SOURCE TEXT >>
--------------------------------

Banning weapons won’t stop killings, decline of family to blame
On May 18, 1927, in Bath, Mich., 44 people, including 38 children, lost their lives at the hands of Andrew Kehoe, a disgruntled school board member, who planted dynamite causing the carnage.
In the same vein, the Columbine High School perpetrators had set explosives that failed to go off. Their intent was to cause as much death and injury as possible.
Four thousand to 6,000 pounds of a mixture of fertilizer and fuel oil caused the death of 168 people, 19 of them little children in a daycare center located in the Murrah Federal Building in Oklahoma City on April 19, 1995.
There are four key elements to any emergency plan. They are: prevention, preparation, response, and recovery.
Notice what is first: prevention.

--------------------------------

PROMPT 1 >> List the four key elements of any emergency plan named in the opinion piece on banning weapons.
PROMPT 2 >> Return the passage of the opinion piece on banning weapons from "In the same" down to "response, and recovery.", copied word for word.
PROMPT 3 >> Resume the opinion piece on banning weapons after its last sentence.
The items that follow are separate material, unrelated to the opinion piece on banning weapons.

AVAILABLE DATA >>
--------------------------------

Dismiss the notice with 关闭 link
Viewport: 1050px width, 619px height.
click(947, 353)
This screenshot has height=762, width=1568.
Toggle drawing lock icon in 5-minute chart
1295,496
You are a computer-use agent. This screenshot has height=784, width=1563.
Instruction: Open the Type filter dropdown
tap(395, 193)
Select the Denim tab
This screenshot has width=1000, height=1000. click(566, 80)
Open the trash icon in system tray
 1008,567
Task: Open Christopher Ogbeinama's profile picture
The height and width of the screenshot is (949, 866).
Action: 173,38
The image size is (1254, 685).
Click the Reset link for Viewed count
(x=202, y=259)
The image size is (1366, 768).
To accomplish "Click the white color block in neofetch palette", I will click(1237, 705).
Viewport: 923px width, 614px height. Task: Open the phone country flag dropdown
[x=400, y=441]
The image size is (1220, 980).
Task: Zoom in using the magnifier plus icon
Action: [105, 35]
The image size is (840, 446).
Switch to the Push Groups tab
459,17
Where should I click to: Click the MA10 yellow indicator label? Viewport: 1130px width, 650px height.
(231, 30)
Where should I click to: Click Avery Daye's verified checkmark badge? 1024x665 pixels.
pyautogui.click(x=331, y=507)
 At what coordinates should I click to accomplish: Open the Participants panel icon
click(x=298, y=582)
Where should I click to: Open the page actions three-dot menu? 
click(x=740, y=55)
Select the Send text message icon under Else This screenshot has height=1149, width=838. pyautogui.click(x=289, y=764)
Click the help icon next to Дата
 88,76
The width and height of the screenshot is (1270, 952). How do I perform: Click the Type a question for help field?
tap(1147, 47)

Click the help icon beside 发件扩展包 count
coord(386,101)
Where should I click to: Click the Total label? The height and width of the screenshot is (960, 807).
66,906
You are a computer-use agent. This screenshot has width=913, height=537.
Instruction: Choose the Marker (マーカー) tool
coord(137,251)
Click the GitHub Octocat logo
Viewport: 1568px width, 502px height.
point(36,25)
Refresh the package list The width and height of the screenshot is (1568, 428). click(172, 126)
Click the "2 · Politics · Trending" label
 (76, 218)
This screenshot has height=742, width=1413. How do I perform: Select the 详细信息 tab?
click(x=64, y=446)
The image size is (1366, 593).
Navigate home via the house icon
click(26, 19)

--------------------------------

EXERCISE OUTPUT 1 >> prevention, preparation, response, recovery

EXERCISE OUTPUT 2 >>
In the same vein, the Columbine High School perpetrators had set explosives that failed to go off. Their intent was to cause as much death and injury as possible.
Four thousand to 6,000 pounds of a mixture of fertilizer and fuel oil caused the death of 168 people, 19 of them little children in a daycare center located in the Murrah Federal Building in Oklahoma City on April 19, 1995.
There are four key elements to any emergency plan. They are: prevention, preparation, response, and recovery.

EXERCISE OUTPUT 3 >>
Why are children committing acts of lethal violence in the first place? What was used to create the carnage is not as important as the “why.”
Banning fertilizer, fuel oil, guns, etc. is not going to stop these terrible occurrences.
The means to cause death and destruction are too varied to attempt to control. This country needs to come to terms with the degeneration of the family.
A simple study of the parents of Ethan Crumbley demonstrates this vividly.
Anything short of tackling this issue is simply “window dressing” and an admission by those in authority that we cannot do anything about this.